-- Opening Marker --
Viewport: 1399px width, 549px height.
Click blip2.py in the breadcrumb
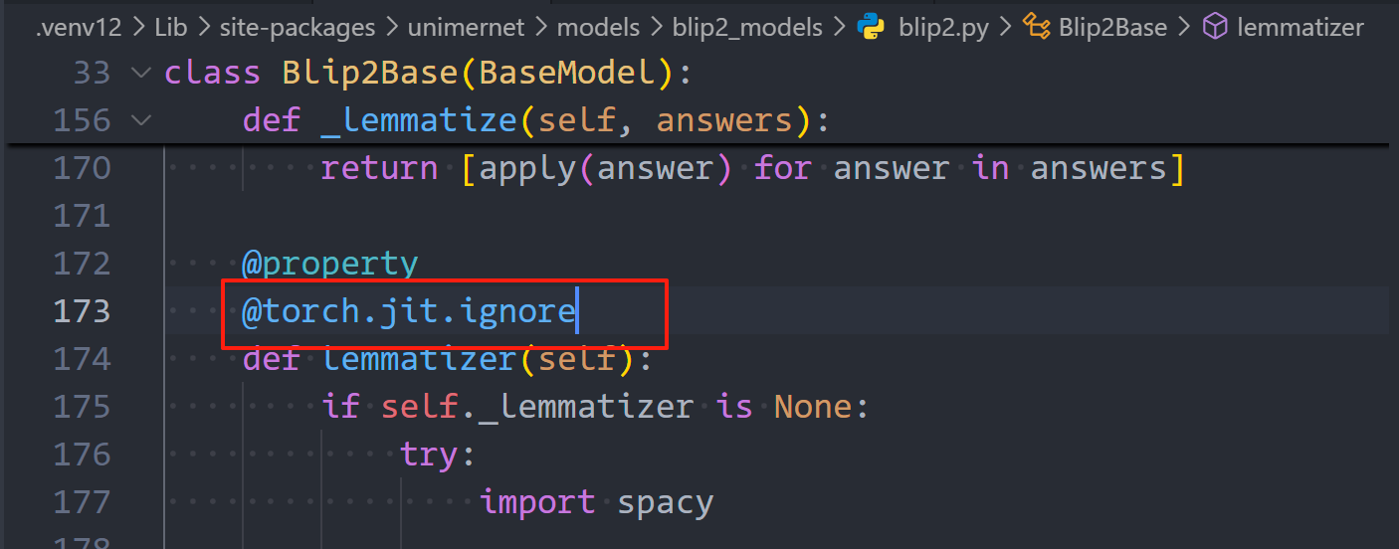tap(943, 27)
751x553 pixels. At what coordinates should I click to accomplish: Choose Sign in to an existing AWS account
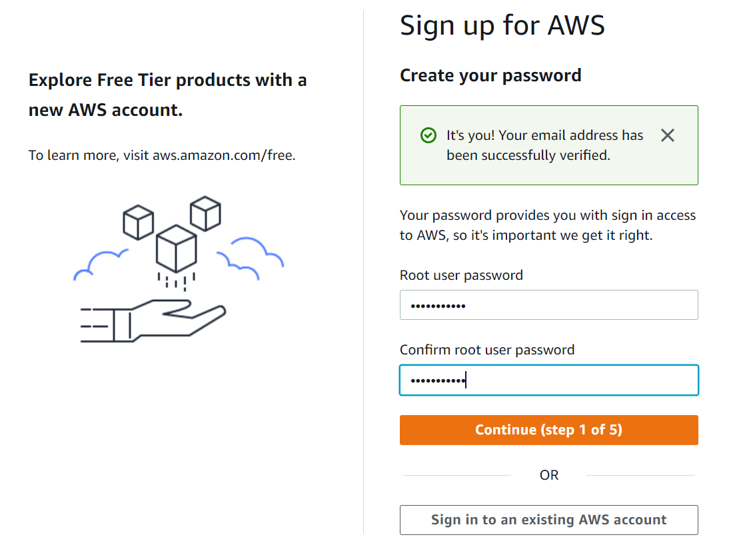pos(548,520)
-- Closing Marker --
* _PROMPT_:
Copy out all of the material exactly as written, without its pictures.

* _WORKED SOLUTION_:
Viewport: 1399px width, 549px height.
Click blip2.py in the breadcrumb
tap(943, 27)
751x553 pixels. At what coordinates should I click to accomplish: Choose Sign in to an existing AWS account
pos(548,520)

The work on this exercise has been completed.